Velocity/acceleration in calc via derivatives

[Draggu]

Homework Statement

A ball is thrown vertically upward from the roof of a building 68.6 m high, with an initial velocity of 24.5m/s. Its height above the ground at time, t=>0, is given by

h(t) = 68.6 + 24.5t-4.9t^2

b) When does the ball reach it's maximum height?
c) Find the maximum height reached by the ball.

Homework Equations

The Attempt at a Solution

Well, i lent my friend the note i had for this and he went away on vacation, therefore I'm stuck with these 2 questions.

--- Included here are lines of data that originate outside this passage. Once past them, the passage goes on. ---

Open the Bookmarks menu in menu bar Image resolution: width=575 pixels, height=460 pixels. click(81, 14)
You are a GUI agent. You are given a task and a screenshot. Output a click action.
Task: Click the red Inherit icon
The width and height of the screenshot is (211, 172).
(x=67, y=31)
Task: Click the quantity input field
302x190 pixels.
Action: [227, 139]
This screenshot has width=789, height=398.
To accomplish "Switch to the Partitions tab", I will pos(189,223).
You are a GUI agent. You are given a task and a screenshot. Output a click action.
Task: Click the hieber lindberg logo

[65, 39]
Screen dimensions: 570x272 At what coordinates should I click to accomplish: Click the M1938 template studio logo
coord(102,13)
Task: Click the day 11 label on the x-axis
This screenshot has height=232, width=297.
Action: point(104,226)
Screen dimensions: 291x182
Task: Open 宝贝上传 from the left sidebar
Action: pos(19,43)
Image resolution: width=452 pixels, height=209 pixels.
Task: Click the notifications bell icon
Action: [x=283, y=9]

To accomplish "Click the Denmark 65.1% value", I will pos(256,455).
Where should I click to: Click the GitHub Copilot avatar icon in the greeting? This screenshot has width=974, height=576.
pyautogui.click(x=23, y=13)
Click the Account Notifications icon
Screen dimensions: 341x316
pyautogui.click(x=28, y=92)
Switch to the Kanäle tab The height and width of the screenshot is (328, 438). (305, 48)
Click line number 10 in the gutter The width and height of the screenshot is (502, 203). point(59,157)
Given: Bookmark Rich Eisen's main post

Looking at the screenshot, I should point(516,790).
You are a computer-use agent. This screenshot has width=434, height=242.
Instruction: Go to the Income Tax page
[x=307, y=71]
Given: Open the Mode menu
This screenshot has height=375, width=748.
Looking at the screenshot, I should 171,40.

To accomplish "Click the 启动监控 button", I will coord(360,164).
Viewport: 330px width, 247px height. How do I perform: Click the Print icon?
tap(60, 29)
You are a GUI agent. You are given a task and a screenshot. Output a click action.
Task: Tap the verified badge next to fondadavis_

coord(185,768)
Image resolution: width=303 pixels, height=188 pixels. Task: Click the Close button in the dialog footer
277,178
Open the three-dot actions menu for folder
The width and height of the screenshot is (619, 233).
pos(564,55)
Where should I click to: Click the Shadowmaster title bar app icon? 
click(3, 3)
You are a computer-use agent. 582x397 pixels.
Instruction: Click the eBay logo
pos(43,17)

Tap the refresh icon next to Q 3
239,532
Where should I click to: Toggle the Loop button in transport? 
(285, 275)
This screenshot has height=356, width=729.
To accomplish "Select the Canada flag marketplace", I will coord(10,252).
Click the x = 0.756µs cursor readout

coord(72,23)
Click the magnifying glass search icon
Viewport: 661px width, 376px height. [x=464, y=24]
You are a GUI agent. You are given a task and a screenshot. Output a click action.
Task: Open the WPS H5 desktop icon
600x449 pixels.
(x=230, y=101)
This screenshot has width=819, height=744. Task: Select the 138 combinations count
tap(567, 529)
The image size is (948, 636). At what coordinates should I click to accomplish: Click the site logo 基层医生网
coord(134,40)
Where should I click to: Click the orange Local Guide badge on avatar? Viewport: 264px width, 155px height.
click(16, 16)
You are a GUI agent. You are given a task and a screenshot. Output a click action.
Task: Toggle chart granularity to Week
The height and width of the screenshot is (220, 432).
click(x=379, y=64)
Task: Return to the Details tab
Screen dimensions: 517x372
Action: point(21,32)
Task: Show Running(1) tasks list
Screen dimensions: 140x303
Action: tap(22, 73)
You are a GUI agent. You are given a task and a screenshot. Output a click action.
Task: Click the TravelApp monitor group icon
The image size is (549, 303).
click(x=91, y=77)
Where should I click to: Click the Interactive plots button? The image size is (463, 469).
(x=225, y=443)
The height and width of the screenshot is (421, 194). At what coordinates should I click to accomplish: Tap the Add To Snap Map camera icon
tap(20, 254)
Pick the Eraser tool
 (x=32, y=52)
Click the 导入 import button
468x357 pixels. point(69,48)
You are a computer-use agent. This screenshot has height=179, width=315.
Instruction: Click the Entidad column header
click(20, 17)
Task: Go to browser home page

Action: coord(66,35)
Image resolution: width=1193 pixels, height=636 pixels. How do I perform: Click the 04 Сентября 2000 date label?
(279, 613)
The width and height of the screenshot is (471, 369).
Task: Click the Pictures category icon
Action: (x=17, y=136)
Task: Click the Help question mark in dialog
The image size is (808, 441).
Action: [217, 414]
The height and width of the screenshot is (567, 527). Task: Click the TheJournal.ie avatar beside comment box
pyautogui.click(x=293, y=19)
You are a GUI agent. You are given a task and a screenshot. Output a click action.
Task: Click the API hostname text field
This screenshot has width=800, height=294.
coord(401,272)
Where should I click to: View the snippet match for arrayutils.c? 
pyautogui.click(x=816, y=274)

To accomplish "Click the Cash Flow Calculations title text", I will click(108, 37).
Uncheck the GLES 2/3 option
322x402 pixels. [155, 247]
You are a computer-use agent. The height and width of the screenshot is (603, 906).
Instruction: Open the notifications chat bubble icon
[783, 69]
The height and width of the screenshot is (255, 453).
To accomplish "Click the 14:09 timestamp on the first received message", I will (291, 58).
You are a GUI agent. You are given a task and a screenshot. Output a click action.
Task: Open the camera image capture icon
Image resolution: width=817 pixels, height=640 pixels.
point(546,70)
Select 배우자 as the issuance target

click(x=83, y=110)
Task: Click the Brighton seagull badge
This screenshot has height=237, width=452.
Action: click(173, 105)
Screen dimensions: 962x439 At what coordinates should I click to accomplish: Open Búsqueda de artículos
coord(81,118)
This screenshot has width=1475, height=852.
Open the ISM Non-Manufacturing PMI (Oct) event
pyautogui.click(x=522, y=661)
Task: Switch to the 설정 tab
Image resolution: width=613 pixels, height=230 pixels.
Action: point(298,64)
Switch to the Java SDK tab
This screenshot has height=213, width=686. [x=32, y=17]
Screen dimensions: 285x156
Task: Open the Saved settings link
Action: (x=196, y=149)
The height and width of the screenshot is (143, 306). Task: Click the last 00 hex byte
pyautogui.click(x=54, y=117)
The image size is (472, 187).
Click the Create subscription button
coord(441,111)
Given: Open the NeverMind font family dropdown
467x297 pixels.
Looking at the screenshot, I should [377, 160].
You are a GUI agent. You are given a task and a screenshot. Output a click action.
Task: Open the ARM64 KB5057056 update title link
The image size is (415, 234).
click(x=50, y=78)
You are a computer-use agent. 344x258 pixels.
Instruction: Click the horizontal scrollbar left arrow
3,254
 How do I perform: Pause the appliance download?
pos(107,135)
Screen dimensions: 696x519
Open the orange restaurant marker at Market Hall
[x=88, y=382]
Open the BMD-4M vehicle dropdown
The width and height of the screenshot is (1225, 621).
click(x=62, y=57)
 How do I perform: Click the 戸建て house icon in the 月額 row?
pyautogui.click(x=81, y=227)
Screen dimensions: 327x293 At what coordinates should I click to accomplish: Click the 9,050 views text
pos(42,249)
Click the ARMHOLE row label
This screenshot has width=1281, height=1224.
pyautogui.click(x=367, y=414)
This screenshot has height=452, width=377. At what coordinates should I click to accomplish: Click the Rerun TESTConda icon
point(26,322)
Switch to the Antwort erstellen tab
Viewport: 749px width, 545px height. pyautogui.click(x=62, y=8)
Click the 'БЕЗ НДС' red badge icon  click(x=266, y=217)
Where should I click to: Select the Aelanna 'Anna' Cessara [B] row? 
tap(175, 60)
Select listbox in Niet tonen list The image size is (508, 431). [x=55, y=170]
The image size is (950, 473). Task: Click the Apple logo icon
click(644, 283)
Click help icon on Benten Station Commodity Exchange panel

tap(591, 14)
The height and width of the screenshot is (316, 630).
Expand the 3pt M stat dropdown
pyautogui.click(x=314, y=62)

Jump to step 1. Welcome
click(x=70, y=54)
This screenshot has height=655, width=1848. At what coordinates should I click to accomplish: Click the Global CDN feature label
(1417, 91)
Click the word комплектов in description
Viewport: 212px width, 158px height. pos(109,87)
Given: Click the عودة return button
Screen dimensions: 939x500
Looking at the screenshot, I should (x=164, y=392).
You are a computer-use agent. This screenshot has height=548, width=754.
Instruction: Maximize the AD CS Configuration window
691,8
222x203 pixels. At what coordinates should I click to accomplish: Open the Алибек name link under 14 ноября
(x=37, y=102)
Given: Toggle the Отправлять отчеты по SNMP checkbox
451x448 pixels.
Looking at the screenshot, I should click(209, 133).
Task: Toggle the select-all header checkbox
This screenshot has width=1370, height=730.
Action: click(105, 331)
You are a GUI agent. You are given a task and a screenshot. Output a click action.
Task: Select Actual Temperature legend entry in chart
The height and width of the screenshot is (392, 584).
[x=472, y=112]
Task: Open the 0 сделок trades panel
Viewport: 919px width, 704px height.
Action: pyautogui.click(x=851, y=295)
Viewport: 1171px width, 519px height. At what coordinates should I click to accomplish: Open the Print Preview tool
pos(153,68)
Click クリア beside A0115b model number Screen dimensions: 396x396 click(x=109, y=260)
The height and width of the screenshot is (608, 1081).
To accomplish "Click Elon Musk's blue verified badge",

Some notes: ball hits the ground in 7 seconds, when the velocity is -44.1m/s
v(t) = -9.8t+24.5
a(t)=-9.8

 

[Dick]

The ball reaches it's maximum height when h'(t)=0. Right? Can you find t?

 

[Draggu]

the ball reaches it's maximum height when h'(t)=0. Right? Can you find t?

2.5time, height 99.225

 

[Dick]

Ok, that was fast. Not so bad a problem, yes?

 

[Draggu]

Yes, it was easy, but can I ask how you knew the ball reached its maximum height when velocity was 0?

 

[HallsofIvy]

As long as the velocity is positive it is still going up and hasn't yet reached its highest point. When the velocity is negative is is already going down and has passed its highest point!

 

[Draggu]

As long as the velocity is positive it is still going up and hasn't yet reached its highest point. When the velocity is negative is is already going down and has passed its highest point!

So basically, when h'(t) = 0 , then h(t)'s y value will be at its highest point?